The book is a painfully honest account of the writer’s journey through a doomed marriage and a tumultuous affair with a free-spirited journalist. It’s also a travelogue through fictional times and places with occasional pauses to contemplate how the real world is reflected in and sometimes incorporated into the creative process of making movies.
Kirkus Reviews: One of the 100 Best Books of the Year
“A memoir of a publicist’s year on Hollywood movie locations. Harris enjoyed privileged access to the insular world of Hollywood movie productions and he puts that experience to effective use in this memoir of his work on movies such as Gladiator (2000) and The Perfect Storm (2000).
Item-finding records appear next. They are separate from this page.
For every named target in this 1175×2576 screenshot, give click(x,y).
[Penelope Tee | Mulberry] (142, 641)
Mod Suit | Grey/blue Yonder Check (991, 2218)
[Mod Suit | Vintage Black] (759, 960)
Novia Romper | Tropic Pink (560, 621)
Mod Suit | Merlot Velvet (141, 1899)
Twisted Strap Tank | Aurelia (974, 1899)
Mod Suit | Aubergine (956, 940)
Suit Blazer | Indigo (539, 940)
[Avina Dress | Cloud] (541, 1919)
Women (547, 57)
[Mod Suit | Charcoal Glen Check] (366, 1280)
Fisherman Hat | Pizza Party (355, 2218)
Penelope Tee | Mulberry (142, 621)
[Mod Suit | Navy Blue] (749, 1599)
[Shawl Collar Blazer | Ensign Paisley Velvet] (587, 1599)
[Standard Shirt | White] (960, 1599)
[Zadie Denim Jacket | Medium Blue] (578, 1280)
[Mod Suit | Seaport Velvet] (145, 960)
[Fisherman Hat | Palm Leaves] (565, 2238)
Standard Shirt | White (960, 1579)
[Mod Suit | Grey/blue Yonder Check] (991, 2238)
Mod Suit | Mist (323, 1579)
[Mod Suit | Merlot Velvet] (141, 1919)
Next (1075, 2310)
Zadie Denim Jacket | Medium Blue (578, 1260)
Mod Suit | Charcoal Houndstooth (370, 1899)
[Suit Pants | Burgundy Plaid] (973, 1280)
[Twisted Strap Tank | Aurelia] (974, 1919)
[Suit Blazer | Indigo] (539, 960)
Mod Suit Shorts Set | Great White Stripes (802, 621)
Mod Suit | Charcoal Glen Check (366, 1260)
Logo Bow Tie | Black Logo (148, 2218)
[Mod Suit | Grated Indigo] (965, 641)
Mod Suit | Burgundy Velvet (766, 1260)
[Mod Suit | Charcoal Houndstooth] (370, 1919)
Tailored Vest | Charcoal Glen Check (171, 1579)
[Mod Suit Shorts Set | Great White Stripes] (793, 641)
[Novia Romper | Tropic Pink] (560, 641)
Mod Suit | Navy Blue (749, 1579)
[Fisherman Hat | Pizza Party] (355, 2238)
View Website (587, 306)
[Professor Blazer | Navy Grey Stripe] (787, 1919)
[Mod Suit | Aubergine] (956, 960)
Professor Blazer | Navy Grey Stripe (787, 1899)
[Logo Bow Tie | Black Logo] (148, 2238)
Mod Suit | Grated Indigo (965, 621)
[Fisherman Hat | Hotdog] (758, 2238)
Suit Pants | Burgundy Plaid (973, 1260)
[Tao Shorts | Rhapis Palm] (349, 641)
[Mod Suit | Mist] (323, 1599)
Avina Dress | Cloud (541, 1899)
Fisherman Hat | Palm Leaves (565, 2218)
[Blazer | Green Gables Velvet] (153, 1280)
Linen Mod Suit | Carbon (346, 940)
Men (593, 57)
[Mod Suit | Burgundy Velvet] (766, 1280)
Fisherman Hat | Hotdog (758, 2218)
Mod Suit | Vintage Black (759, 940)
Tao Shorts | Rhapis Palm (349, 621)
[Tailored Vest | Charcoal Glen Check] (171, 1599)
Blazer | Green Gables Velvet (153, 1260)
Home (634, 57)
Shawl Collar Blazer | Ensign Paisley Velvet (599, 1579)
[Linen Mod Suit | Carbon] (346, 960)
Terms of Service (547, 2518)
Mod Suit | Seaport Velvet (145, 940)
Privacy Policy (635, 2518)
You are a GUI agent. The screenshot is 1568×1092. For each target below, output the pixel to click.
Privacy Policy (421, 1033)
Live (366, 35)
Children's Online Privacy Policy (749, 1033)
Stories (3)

He also effectively depicts the tensions—and temptations—that came with spending months at a time away from his wife and two children. ‘This is partly my story, partly the story of all of us—gaffers, grips and go-fers alike—who spend our lives traveling with the circus, cleaning up after the elephants, making movies,’” he writes. In a breezy, engaging style, he captures both the tedium and glamor of the shoots he worked on, sharing a steady stream of tidbits about actors and others he encountered in the Moroccan desert, Malta, Toronto, Los Angeles and other locations. There’s a terrified Joaquin Phoenix saying of his role in Gladiator, “I can’t do it. I’m just a kid from Florida”; a crew member warning Harris that Russell Crowe always does “some actory thing where he behaves like [his] character”; and Mark Wahlberg’s manager telling the author to make sure that reporters on the set of The Perfect Storm don’t see the actor’s entourage.”